Węglowy boom ostatnich miesięcy spowodował, że odbiorców znalazły też zapasy zgromadzone na przykopalnianych zwałach, gdzie w szczytowym momencie leżało ponad 4 mln ton niesprzedanego surowca (zapasy PGG – red.). – Teraz zbliżamy się do poziomu zapasów operacyjnych, bez nadwyżek – poinformował PAP prezes PGG, potwierdzając, że tak wzmożonego popytu na węgiel nie było od lat.

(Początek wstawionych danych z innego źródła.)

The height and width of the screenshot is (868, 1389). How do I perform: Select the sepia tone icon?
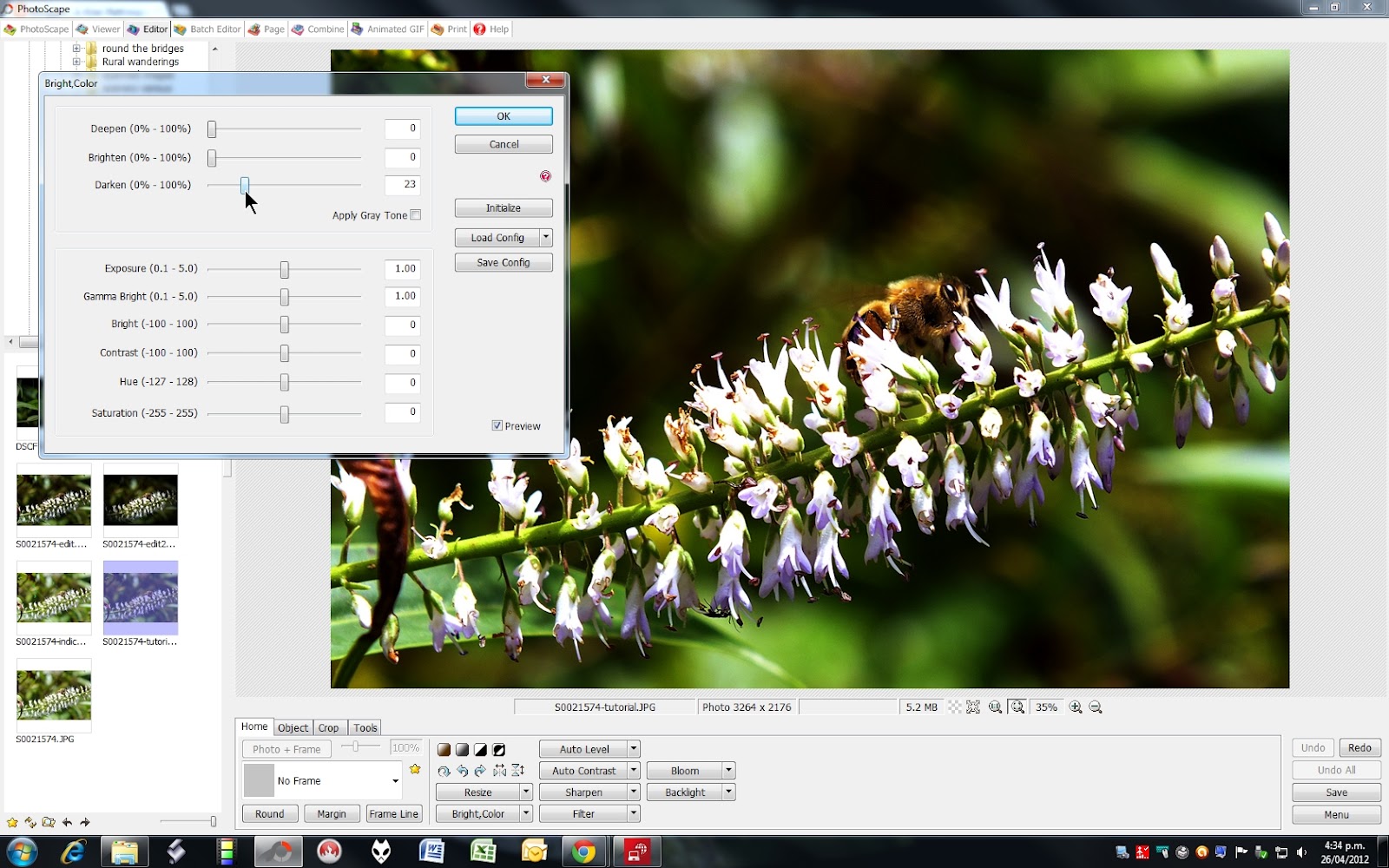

Jak wskazują dane ARP, na koniec sierpnia b.r. zapasy węgla na hałdach w całym polskim górnictwie (nie tylko PGG) wynosiły 4,4 mln ton. W lipcu było to 4,9 mln ton, na koniec czerwca 5,34 mln ton, w maju 5,42 mln ton, a w kwietniu 5,6 mln ton. W ub.r. zapasy dochodziły nawet do 8 mln ton.

Jak dowiedziała się PAP, obecnie Polska Grupa Górnicza kończy również wykup swojego węgla, nabytego w ub. roku interwencyjnie przez ówczesną Agencję Rezerw Materiałowych. Obecna sytuacja rynkowa pozwala spółce odkupić węgiel (w sumie blisko 600 tys. ton) od Agencji za gotówkę i dostarczyć go odbiorcom – głównie z sektora energetycznego i ciepłownictwa. Również z ciepłowniami PGG zawiera długoterminowe umowy, zabezpieczające klientów z tego obszaru przed wahaniami cen.